● Jobs
A – Reproduce word for word the passage of the article on guns in America that begins at the words "But when the" and ends after "here? Over time.".
B – Write the next part of the article on guns in America, picking up after its last sentence.

● Document text

────────────────────────────────────────

Deborah Wallace and Cindy Chester live about 30 miles from each other in Maryland. They ride the same freeways, read the same billboards, dress for the same weather. To some extent they have even encountered the same trauma. But for all that, it’s not easy to locate their common ground.
Wallace teaches in a part of Baltimore where gun violence is so common that in the space of 15 months, seven of the students at her high school were shot dead. Atop a massage table during a sea cruise she had booked hoping to escape reality, “I just cried,” Wallace says. “The masseuse thought she hurt me.” The 63-year-old views guns as a plague that needs to be eradicated.
In suburban New Carrollton, Chester lives in regret that she did not have a gun at hand, and know how to use it, the day 10 years ago that her ex-boyfriend shot her. She lost her right leg and her unborn child. “It could have changed my whole story,” says Chester, 31 and a “firm believer” in the Second Amendment. She wants other women to be empowered to take the action she could not.
Even though they may disagree on guns, their opinions are grounded in lived experience and expressed with a sincerity and respect often missing in the national debate. That was the most consistent takeaway from TIME’s project on guns, an undertaking that involved three cities and 245 people over five months. The artist JR assembled the mural on this week’s cover from separate photographs of every participant, each with a distinct view on firearms. They were situated in a tableau that evokes not only the spirit of debate associated with the Founding Fathers but something else as well—the unity that flows from a sense of shared enterprise. We saw the same thing in St. Louis; in Washington, D.C.; and in Dallas: We’re all in this together.
Owning a gun remains one of the oldest and in many places most cherished traditions in America, but it’s no longer as commonplace as it was 230 years ago. The right to “keep and bear arms” with a “well-regulated militia” was regarded as so central to the notion of liberty that it came second in the Bill of Rights only to the freedom to think and speak.
But when the topic is the Second Amendment, the exercise of the First Amendment lately amounts to talking past one another. The gun debate stands frozen in stalemate, advocates unable to agree even on the meaning of words. When one side appeals for “commonsense gun controls,” the other hears only “control.” When some say “law-abiding gun owners,” others only hear “gun.” How did we get here? Over time.
See TIME’s special report on Guns in America
America was a rural nation for most of its history. And in many places, firearms remain tools—for sport, for securing food, for a bond to connect generations. In Lewisville, Texas, 10-year-old Cooper Buck spends many weekends hunting with her parents, something she has done since her grandfather gave her her first gun (it was pink) for Christmas when she was 5. “I really want to pass this down to my kids whenever I get older,” she says after being photographed by JR while holding a gun in early September in Dallas. She hopes to show people across the country that her gun is not something to fear.

────────────────────────────────────────

● Provided information
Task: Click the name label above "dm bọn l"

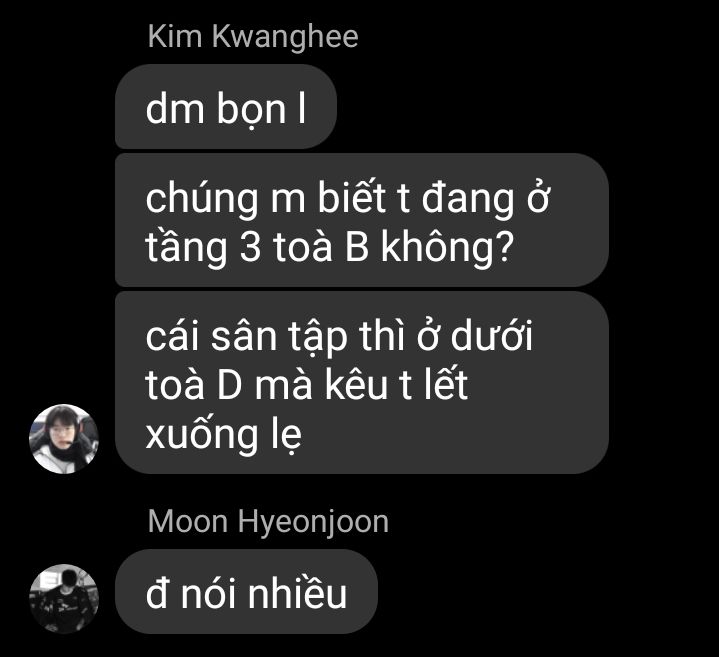Action: tap(253, 36)
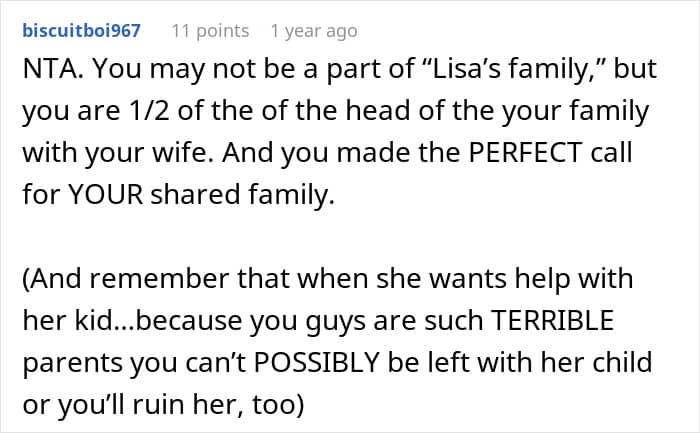Open the biscuitboi967 user profile
Viewport: 700px width, 433px height.
tap(82, 31)

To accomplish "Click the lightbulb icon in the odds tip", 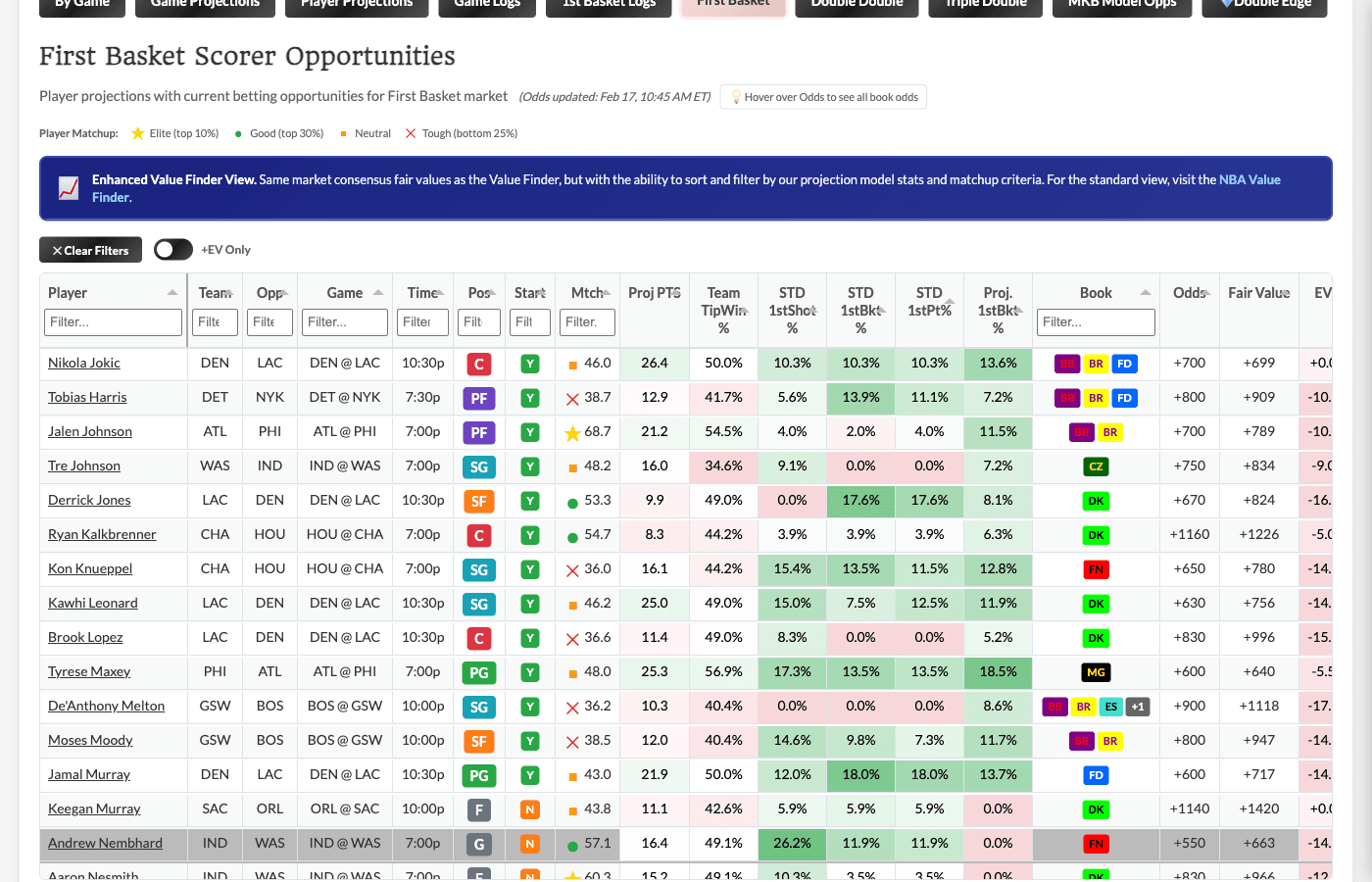I will coord(737,96).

────────────────────────────────────────

● Answers below
A –
But when the topic is the Second Amendment, the exercise of the First Amendment lately amounts to talking past one another. The gun debate stands frozen in stalemate, advocates unable to agree even on the meaning of words. When one side appeals for “commonsense gun controls,” the other hears only “control.” When some say “law-abiding gun owners,” others only hear “gun.” How did we get here? Over time.

B –
A firearm can be a beautiful thing, depending on the eye of the beholder. Wander the tables of a gun show and the combination of burnished walnut, tooled steel and exquisite balance might be fondly labeled artisanal by a city dweller. The craftsmanship displays tradition and care, including the solemn sort a parent brings to the instruction (often via an NRA safety course) of a youth in the responsible handling of a lethal weapon, a marker in the passage to adulthood.
But fewer and fewer Americans learn about firearms tramping in the woods. Most today live in a suburb, neither city nor country, and in many ways the culture of gun ownership toggles between the two. Rural culture often evokes a defiant individualism that draws on the mythology of the American frontier, and a resistance to regulation as righteous and absolutist as anything free-speech advocates marshal in defense of their own favorite amendment. Gun owners are often gun enthusiasts, and a majority of owners have more than one gun. Research shows that while there are more guns in America than there were 20 years ago, they are owned by a smaller share of the population. Roughly 40% of Americans live in a gun-owning household, but just 30% own guns, according to recent Pew Research Center and Gallup surveys. Other studies have put the percentage of those who personally own guns even lower, at about 22%. And only 4.4 % of Americans over 16 actually hunt.
The view from urban America is markedly different. In cities like St. Louis, which has lost a significant chunk of its population to the suburbs in recent decades and frequently has the highest murder rate in the country, not everyone experiences gun violence in equal measure. Black Americans are more likely to be shot than their white counterparts, and community leaders say much of the gun culture is tied to a lack of access to education, jobs and opportunity. “If we had better job opportunities, better mentors, better role models … then we wouldn’t see this as much,” says Emeara Burns, a 20-year-old college student and activist who grew up hearing gunshots in her St. Louis neighborhood.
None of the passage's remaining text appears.